*Stored data entries:*
┄┄┄┄┄┄┄┄┄┄┄┄┄┄┄┄┄┄┄┄

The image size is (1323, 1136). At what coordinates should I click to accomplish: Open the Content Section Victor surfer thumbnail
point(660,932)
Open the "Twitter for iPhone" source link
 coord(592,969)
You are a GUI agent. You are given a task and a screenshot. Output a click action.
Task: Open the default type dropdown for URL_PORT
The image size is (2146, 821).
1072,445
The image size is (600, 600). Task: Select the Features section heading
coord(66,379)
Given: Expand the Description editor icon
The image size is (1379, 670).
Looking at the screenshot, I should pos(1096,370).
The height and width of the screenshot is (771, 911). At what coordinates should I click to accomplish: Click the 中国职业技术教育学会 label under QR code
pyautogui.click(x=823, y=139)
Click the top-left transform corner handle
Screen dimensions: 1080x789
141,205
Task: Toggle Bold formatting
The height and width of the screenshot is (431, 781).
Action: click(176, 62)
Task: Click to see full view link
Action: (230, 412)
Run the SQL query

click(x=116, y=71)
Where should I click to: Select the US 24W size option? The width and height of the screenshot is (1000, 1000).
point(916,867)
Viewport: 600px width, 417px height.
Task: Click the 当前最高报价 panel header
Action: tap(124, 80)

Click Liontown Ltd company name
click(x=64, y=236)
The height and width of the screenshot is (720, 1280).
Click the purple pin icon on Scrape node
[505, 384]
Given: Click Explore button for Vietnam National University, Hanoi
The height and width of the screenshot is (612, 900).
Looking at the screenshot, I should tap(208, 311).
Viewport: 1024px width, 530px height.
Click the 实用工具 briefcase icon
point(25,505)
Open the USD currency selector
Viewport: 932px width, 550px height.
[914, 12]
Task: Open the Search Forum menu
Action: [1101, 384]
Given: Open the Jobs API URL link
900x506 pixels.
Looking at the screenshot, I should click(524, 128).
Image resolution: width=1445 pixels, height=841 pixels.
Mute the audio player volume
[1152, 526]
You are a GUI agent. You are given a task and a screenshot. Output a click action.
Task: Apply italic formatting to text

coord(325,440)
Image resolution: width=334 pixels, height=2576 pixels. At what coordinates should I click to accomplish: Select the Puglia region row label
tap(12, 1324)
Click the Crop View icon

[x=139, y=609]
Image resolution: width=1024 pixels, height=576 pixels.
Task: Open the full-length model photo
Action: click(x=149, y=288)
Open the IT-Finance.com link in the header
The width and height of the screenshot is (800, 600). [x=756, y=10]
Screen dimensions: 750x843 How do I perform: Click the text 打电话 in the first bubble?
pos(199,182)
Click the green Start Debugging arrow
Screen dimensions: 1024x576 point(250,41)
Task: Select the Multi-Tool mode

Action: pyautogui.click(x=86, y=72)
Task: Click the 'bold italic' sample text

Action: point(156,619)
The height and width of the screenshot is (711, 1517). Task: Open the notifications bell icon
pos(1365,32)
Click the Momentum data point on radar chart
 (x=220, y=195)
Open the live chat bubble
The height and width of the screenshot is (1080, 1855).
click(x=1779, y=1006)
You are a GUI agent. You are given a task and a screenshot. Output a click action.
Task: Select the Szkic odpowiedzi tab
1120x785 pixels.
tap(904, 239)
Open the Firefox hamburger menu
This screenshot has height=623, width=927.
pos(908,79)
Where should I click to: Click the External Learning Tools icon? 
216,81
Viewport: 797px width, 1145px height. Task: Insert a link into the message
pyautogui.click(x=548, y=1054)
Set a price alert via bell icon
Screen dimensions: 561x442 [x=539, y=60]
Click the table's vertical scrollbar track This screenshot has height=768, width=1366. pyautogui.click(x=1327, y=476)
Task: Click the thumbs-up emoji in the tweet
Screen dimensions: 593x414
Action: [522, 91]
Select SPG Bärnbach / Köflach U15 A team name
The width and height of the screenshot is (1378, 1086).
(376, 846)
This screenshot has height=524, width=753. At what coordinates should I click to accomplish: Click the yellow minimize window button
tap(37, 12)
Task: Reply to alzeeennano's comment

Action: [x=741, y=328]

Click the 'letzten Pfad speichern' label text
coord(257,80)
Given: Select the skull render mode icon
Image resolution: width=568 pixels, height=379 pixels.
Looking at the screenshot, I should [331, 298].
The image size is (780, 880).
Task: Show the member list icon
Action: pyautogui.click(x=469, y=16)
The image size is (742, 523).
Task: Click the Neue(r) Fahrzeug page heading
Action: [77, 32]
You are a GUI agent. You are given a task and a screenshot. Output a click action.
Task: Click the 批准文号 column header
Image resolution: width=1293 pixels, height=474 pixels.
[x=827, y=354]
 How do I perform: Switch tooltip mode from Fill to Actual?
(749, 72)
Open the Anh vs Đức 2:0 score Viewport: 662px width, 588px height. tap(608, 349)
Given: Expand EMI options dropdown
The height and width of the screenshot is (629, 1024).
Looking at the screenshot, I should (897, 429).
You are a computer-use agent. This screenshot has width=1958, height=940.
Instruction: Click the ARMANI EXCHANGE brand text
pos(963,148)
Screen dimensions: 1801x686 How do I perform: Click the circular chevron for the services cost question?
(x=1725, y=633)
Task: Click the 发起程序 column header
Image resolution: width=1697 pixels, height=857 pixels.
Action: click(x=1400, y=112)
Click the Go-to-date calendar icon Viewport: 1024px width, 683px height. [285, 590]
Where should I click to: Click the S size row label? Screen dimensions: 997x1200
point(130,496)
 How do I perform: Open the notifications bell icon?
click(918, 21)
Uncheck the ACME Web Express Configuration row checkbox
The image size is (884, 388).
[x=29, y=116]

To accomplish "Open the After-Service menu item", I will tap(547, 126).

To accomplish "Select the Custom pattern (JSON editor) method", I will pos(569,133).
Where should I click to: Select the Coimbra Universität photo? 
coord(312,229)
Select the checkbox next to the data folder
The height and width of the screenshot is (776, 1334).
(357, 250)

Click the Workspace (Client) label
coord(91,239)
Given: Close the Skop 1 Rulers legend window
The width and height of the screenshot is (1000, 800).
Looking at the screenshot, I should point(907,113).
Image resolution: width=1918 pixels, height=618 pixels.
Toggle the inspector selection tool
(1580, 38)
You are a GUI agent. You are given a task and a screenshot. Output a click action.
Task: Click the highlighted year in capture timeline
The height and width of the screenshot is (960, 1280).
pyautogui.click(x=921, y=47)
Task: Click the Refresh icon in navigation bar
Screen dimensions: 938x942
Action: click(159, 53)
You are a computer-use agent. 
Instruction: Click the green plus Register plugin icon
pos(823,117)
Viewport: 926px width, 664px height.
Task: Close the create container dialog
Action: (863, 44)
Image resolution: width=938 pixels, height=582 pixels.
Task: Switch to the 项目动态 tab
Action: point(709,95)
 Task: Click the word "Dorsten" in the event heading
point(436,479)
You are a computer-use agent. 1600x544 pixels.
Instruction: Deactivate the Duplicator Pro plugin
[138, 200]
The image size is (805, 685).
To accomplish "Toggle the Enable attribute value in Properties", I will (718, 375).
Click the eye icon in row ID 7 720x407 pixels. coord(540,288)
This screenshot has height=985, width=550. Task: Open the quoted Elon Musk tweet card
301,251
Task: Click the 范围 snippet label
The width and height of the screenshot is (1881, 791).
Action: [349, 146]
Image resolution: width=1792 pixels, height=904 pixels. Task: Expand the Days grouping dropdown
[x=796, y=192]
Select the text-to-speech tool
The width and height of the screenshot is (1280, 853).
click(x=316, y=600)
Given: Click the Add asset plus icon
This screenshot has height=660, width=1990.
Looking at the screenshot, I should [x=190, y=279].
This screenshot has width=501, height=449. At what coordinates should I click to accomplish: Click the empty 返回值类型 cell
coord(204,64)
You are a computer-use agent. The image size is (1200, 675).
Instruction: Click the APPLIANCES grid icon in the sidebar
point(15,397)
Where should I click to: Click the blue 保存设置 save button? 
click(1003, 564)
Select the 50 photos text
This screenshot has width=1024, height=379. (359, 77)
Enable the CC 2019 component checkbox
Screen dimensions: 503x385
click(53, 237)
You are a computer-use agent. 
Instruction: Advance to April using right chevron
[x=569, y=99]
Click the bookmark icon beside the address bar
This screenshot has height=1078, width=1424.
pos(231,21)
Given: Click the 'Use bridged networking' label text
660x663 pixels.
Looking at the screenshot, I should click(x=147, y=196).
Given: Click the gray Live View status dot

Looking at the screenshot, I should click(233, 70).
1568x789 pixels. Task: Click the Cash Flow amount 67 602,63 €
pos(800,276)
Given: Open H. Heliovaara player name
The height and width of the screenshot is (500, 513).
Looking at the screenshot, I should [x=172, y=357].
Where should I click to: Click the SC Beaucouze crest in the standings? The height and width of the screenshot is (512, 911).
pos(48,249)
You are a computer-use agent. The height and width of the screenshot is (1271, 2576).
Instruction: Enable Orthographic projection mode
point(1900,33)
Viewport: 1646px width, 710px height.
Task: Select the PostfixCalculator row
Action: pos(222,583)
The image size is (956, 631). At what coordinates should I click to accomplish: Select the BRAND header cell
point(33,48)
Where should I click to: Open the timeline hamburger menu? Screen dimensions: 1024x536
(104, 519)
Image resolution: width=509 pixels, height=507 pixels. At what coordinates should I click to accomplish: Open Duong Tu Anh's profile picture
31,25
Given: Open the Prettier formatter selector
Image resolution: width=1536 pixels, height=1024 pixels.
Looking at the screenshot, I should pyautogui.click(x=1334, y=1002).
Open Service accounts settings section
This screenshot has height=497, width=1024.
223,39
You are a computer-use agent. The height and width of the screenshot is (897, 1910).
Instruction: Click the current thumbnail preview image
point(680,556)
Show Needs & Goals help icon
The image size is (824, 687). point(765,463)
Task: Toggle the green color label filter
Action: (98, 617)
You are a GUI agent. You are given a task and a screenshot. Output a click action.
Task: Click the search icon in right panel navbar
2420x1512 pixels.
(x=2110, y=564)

┄┄┄┄┄┄┄┄┄┄┄┄┄┄┄┄┄┄┄┄

*WORK TO COMPLETE:* Across all the entries above, how many lines hold the word "editor"? Answer with the number only.

*TASK RESPONSE:* 2